======== Stored rows ========

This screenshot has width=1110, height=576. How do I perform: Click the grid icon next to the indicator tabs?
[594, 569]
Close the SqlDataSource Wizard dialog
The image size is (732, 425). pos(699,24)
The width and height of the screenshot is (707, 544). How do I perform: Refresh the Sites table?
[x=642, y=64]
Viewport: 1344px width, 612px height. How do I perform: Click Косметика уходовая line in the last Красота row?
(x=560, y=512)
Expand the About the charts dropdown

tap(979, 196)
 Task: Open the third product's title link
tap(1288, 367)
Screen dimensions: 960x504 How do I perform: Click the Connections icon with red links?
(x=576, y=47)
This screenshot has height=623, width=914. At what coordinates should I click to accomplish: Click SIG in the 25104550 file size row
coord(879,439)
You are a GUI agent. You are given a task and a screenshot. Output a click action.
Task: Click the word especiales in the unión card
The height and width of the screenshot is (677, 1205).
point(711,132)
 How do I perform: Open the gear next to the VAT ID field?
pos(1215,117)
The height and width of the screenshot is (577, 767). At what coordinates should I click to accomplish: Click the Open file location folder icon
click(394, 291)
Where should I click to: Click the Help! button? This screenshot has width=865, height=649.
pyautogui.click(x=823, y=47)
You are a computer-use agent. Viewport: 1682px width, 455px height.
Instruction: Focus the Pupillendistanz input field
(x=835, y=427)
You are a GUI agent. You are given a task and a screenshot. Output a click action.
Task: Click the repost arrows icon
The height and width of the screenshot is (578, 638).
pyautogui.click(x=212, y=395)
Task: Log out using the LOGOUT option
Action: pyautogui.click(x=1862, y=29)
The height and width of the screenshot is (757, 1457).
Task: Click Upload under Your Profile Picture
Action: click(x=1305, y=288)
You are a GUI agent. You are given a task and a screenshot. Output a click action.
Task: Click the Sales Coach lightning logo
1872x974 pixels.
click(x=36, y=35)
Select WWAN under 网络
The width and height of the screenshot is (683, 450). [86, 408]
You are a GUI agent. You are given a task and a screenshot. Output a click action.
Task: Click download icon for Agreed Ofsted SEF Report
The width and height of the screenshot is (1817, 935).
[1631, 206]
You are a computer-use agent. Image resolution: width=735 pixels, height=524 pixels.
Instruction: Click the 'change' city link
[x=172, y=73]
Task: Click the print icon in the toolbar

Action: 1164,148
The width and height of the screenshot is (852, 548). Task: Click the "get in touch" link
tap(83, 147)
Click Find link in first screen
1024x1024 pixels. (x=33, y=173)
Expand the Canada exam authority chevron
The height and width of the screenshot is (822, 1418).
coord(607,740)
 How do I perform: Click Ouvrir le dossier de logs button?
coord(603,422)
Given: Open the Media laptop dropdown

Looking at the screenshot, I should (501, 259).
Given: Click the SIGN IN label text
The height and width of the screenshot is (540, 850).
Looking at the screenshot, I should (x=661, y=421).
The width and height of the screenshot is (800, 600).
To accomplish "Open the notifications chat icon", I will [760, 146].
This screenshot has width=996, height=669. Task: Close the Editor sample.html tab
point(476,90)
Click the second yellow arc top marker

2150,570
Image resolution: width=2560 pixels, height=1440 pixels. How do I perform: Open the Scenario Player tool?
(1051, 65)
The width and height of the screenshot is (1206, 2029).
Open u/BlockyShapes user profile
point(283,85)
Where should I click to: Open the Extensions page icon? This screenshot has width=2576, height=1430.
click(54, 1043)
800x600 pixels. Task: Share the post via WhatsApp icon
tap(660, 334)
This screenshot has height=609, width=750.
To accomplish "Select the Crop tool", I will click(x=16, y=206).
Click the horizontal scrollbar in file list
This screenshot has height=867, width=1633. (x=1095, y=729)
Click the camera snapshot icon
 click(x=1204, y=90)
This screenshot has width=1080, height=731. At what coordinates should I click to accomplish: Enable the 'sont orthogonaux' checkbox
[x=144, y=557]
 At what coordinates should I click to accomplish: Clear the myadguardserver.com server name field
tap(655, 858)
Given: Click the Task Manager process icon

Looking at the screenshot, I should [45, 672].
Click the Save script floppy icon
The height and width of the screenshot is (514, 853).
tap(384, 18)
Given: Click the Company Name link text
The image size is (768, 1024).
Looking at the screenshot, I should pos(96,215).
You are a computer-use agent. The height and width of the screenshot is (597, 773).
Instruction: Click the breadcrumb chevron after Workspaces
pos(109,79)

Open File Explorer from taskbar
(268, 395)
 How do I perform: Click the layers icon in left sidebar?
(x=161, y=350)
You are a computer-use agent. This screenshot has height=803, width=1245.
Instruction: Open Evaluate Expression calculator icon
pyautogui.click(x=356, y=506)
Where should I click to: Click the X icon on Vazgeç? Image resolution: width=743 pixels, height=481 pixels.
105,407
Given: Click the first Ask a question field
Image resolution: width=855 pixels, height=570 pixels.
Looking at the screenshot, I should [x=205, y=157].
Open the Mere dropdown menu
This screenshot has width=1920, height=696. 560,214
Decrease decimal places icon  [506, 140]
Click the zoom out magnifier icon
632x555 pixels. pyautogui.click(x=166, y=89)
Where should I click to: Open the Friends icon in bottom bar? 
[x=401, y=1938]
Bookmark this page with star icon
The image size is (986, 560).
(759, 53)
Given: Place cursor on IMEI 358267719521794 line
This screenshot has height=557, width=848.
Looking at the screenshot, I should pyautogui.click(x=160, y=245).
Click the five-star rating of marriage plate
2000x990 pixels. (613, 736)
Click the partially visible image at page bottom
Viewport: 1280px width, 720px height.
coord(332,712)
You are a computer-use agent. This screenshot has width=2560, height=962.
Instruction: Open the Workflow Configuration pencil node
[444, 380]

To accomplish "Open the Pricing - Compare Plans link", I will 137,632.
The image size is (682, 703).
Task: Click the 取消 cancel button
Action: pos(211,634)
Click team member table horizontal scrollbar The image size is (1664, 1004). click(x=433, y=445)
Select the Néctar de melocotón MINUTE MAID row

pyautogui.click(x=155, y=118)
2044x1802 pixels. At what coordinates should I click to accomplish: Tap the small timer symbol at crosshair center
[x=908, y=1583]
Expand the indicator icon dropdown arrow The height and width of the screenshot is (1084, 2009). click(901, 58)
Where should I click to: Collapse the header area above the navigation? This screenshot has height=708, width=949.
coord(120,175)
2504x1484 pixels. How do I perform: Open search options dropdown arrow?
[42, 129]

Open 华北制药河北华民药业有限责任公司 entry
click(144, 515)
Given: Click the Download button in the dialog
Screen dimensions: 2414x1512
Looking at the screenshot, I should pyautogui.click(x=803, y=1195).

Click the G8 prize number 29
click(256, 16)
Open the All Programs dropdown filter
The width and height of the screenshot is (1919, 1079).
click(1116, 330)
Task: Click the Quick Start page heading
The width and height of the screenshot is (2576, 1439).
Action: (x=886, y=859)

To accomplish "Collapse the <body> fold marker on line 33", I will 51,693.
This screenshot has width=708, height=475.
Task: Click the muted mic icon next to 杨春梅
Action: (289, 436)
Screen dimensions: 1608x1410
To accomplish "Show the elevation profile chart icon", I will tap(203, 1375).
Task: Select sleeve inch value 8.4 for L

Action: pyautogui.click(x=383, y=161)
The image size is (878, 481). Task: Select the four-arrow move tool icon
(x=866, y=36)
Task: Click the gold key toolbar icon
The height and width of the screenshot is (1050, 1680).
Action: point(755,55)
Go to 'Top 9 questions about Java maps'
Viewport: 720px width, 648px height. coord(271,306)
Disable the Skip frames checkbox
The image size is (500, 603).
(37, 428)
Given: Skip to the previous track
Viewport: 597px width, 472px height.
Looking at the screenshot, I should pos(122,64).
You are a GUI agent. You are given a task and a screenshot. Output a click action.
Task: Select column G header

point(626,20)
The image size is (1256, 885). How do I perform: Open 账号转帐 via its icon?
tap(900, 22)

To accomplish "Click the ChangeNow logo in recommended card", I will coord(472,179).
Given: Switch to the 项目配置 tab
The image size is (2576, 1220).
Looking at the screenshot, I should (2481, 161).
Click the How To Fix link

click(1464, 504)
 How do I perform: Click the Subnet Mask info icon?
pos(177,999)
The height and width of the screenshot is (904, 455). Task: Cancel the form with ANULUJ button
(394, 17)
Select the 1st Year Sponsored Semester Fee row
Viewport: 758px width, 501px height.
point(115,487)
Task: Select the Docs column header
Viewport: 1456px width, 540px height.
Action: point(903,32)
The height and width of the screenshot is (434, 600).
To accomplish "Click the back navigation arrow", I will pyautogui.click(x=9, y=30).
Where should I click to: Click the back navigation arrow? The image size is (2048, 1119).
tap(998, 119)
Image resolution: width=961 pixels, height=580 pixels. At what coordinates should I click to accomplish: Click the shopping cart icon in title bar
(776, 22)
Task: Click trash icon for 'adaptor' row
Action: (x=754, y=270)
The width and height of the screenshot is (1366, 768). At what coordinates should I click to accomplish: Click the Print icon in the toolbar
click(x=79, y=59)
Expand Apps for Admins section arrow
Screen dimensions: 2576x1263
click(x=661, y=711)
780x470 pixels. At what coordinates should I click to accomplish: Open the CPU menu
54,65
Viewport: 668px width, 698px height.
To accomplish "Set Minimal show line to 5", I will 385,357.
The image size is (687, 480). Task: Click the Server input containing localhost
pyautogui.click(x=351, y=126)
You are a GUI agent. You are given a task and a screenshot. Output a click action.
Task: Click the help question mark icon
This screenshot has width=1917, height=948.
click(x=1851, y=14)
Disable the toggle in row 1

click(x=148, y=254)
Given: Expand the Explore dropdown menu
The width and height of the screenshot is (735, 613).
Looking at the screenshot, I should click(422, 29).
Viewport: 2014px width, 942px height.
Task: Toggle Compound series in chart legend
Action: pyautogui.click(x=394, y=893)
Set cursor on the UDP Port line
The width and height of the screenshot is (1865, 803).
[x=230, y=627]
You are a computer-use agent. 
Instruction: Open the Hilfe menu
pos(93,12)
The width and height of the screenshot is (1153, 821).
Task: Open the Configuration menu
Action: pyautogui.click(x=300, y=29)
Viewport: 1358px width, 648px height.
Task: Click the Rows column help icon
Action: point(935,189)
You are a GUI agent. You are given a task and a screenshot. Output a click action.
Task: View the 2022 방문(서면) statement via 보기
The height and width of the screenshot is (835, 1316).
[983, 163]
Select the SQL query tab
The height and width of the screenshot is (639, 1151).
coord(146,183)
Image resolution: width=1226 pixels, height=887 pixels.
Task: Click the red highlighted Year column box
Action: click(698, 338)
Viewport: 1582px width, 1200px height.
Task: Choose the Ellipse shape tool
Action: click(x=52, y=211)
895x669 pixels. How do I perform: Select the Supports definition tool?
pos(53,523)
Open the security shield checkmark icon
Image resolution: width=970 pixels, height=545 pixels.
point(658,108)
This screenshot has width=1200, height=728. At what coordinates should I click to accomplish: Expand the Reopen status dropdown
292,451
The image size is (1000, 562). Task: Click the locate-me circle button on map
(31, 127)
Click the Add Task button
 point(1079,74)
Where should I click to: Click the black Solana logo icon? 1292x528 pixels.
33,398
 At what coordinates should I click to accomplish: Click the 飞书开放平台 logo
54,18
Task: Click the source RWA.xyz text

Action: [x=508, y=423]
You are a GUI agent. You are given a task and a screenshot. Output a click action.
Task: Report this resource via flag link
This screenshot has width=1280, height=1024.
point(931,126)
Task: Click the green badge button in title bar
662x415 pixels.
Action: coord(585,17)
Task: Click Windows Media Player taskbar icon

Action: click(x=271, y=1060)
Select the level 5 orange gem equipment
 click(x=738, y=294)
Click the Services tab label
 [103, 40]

========

## Given problem
Starting at the line that contains "Where should I click to: Click the black" and ending at the end of the records, rewrite those lines with "green" changed to "blue" and nothing else altered.

## Written response
Where should I click to: Click the black Solana logo icon? 1292x528 pixels.
33,398
 At what coordinates should I click to accomplish: Click the 飞书开放平台 logo
54,18
Task: Click the source RWA.xyz text

Action: [x=508, y=423]
You are a GUI agent. You are given a task and a screenshot. Output a click action.
Task: Report this resource via flag link
This screenshot has width=1280, height=1024.
point(931,126)
Task: Click the blue badge button in title bar
662x415 pixels.
Action: coord(585,17)
Task: Click Windows Media Player taskbar icon

Action: click(x=271, y=1060)
Select the level 5 orange gem equipment
 click(x=738, y=294)
Click the Services tab label
 [103, 40]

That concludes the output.